Back two years ago, I was trying to use hashdeep to make sure that my files particularly JPEGs were not bit rotting. I’ve had dozens of JPEGs die in the past because of bit rot. I had a bad RAID controller 10 years ago that killed a bunch of JPEGs, so I’ve been obsessed with correct copies. I tried using hash deep to validate at the user level that JPEGs were not corrupted, but this would basically run for a while on the Mac and then crash because the network connection to the file server was not stable.
So I abandoned this effort and now I’m just trying to get everything copied properly. I have a bunch of different files on different servers now, so hopefully this will be less of the problem. Particularly since I’m keep decades worth of snapshots now. So even if there is bit corruption in a block, hopefully there is an old block somewhere else that keeps it. I should probably just take complete snapshots and stuff them into AWS Glacier at some point as more insurance but for now, hopefully the storage stays stable. I do have btrfs bit rot checking as well and am running RAID10 drives so that will help a little bit too.
Using Rsync Dryrun to the do the same thing
But in the course of doing all this, I needed to remember how to verify whether two directory trees are the same, so into the hell that is rsync once again. The main flags that are needed are -c
which means don’t just check the date and time of modification but actually go through each file and do a checksum to see if they are identical. This prevents missing files that are corrupted on the target drive, but doesn’t defend against corruption in the source.

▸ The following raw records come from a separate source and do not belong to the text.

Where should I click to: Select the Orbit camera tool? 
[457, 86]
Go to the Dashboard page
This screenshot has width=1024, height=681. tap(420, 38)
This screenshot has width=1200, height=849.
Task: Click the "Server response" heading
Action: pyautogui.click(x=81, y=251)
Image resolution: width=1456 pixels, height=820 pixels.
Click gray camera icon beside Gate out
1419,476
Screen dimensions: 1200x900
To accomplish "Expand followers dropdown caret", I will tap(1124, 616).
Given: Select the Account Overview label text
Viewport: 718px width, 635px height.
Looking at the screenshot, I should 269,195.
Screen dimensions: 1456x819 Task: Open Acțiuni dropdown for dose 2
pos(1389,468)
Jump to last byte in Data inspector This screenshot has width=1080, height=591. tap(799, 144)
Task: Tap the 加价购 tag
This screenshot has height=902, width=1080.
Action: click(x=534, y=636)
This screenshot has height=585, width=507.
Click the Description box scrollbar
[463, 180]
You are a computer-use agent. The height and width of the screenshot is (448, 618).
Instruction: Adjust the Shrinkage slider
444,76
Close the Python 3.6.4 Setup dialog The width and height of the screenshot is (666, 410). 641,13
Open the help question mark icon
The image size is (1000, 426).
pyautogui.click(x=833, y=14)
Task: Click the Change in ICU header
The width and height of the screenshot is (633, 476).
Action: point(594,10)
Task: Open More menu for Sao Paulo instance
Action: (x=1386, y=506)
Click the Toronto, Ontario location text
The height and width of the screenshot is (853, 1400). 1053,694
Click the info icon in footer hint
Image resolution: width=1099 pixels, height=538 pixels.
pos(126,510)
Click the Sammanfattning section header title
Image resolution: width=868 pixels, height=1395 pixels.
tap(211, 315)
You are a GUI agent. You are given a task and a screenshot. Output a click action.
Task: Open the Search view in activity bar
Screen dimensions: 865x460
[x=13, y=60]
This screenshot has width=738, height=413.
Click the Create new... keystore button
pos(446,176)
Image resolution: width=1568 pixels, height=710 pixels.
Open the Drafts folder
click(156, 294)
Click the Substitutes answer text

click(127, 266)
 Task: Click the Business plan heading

The second trick is a subtle one there is a difference when you put a trailing slash in rsync. If you put it in, it assumes that all the files are at the same levels so there is a difference between them and you will almost always want the following slash with the source argument (the first one):
# This command will rsync into ./Backup/Personal so it looks for a child
rsync -vnarcP ./Personal ./Backup
# This command will rsync directly into ./Backup/Personal-2022-03-04
rsync -vnarcP ./Personal/ ./Backup/Personal-2022-03-04
If you squint sideways you can see why this makes sense, basically, the first command is more convenient because it assumes you are copying into something of the same name but in the second, you can change the name of the directory at the same time, but it is very confusing!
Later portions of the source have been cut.